Elvyn toured nationally in the United States from 1909 to 1914. She performed Liszt's Piano Concerto No. 2 in A major with the New York Philharmonic on November 21, 1909. She lived in Chicago and concentrated her performing schedule especially in the American midwest. She played with the symphony orchestras of Minneapolis, St. Paul, Detroit, and Cincinnati, and toured with the St. Louis Symphony Orchestra. She gave the closing performance at the Iowa State Music Teachers' Convention in 1914.

Despite her announced retirement in 1917, returned briefly to the stage in 1918 and 1919, after marriage and motherhood, as Myrtle Elvyn-Bloch.

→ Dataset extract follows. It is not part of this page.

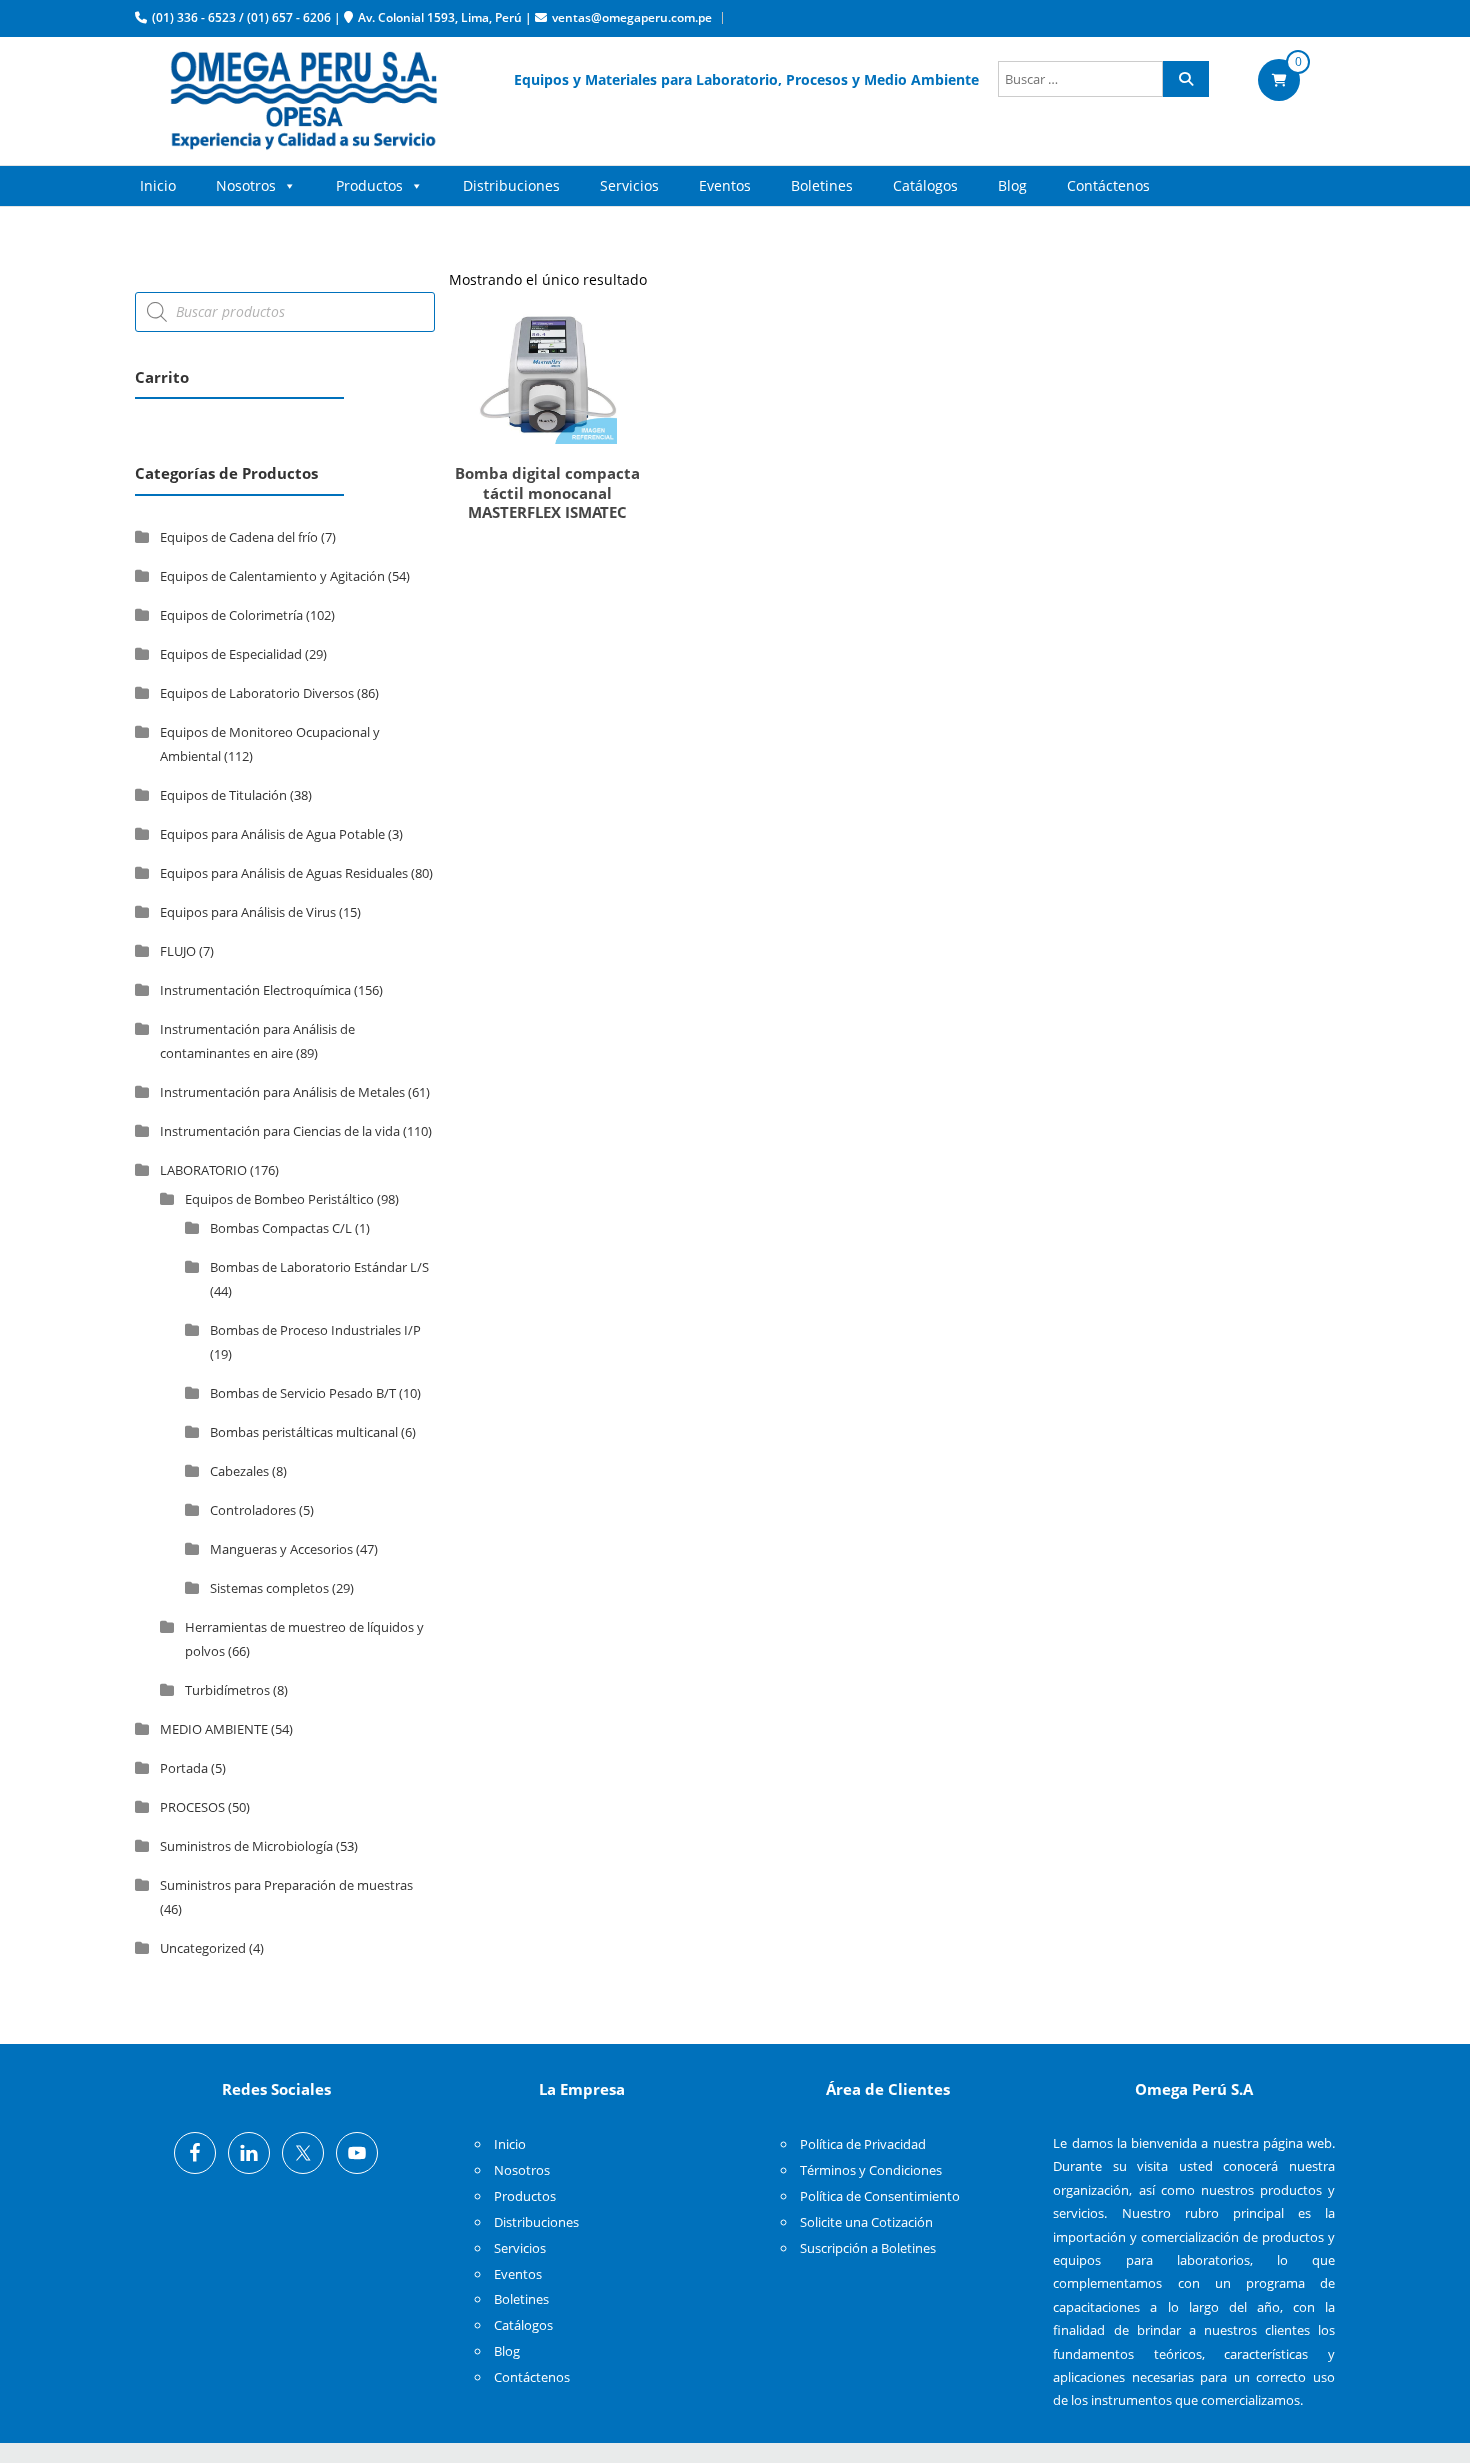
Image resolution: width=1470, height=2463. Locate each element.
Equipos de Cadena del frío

In 1918 she gave a recital to benefit the Mother's Aid organization of the Chicago Lying-in Hospital. She gave another benefit performance for Mother's Aid in 1921.

Compositions by Elvyn included "Serenade" (1911) and "Novelette" (1911).

==Personal life==
Myrtle Elvyn married Harry L. Bloch (1882–1967) in February 1917, in a ceremony performed by Chicago rabbi Gerson B. Levi. They had sons Harry (1917–1973) and Edward. She was widowed when Harry L. Bloch died in Switzerland in 1967. She died in February 1975, aged about 88 years.